I recently went to Prague for a holiday, and have so far written 4 poems as a result. It was interesting, then to read Geraldine Monk's poems in Noctavigations, a wonderful book from West House Books. She mentions some of the things that I saw and experienced and others I didn't - though I saw Hotel Europa I never went in, for instance. She gets the dark atmosphere of the place down really well, and manages to incorporate the history of it in a way I haven't:
Darkly clever jokes fill darker
pubs at weedle-ends glace cherryful eyes
stain-cults of fine bohemian isinglass
intensely lumes from nooks
older than digged up roman teeth.
- it wasn't a million years ago miners used fishskins
for light in tin mines in-ingland -
but if Chamberlain sold them down
the river
a more beautiful
river is
hard to be sold down
But the next part of the sequence I have a problem with. It's just as good as the rest; but it's called (Golem Watch) - and I think hmmm, bit obvious that. It's a bit like going to Blackpool and saying Oh look, it has a tower! There's two things I've avoided writing about in Prague: the Golem and Kafka, both of which are so representative of the city that they've become part of the tourist trail. It's that thing that sometimes happens when you go somewhere and want to write about it; you end up writing tourist poems. This is an exceptionally good tourist poem, written using very linguistically innovative methods derived from Olson et al; but it doesn't really add to anything we didn't know about Prague.

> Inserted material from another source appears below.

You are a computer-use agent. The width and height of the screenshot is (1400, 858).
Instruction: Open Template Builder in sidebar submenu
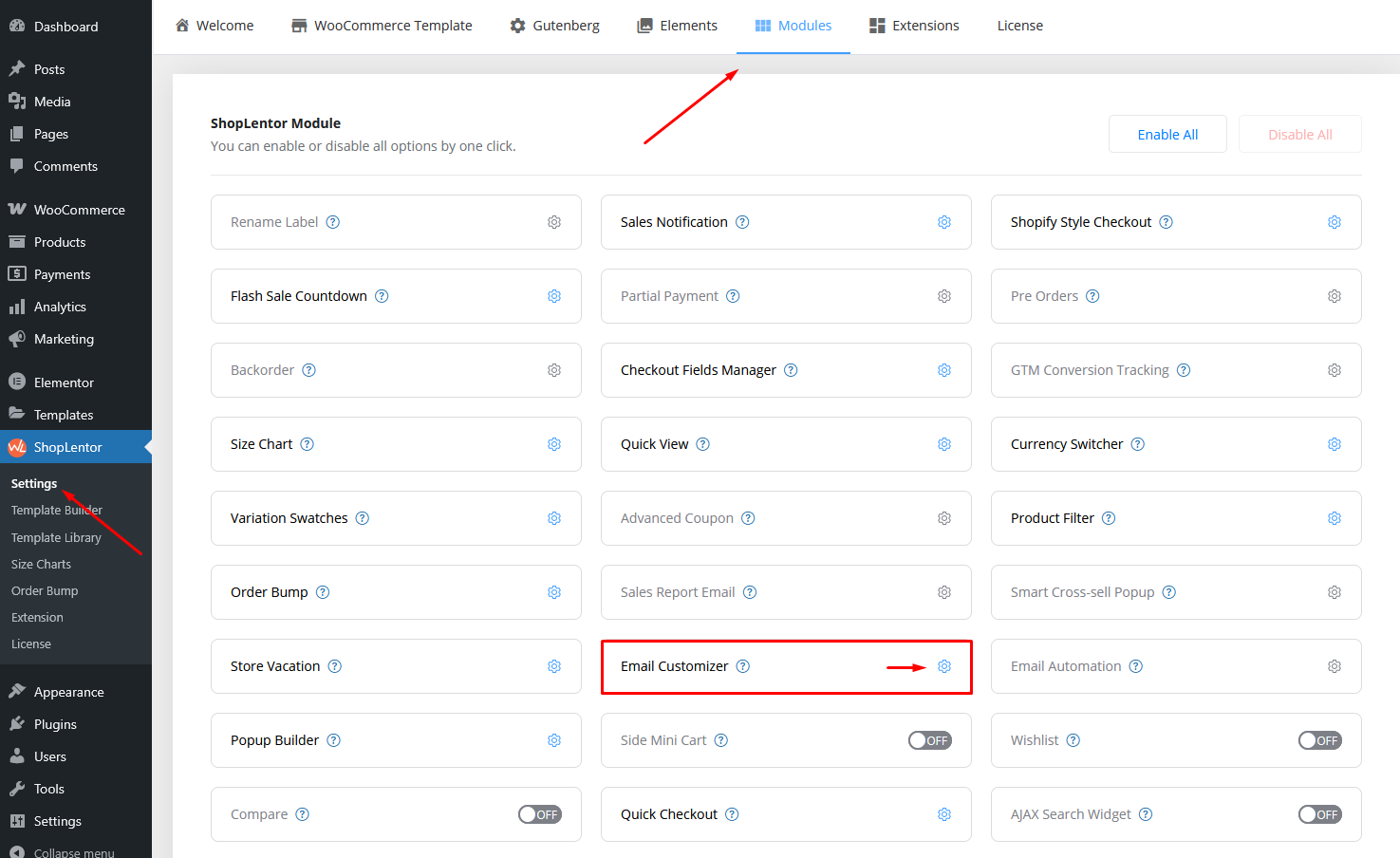(x=56, y=511)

This is the only reservation I have too with Iain Sinclair's White Chappel Scarlet Tracings: he goes to the East End and lo and behold, the ghost of Jack the Ripper pops up his head. Not that you shouldn't write about these things; but I suspect that the reason Olson wrote about Gloucester and Williams wrote about Patterson was because they were not well-known places with lots of familiar stories told about them. The poems bring forth something new about places not something that's been written over thousands of times.
In both cases (Sinclair's and Monk's) the writings themselves overcome my reservations, and there's plenty of other good stuff in Noctavigations; such as a poem with Jeremy Paxman interviewing Faustus. There's a lot of invention in the book; she mixes dialect with standard English, neologises and deconstructs language with abandon. I recommend it.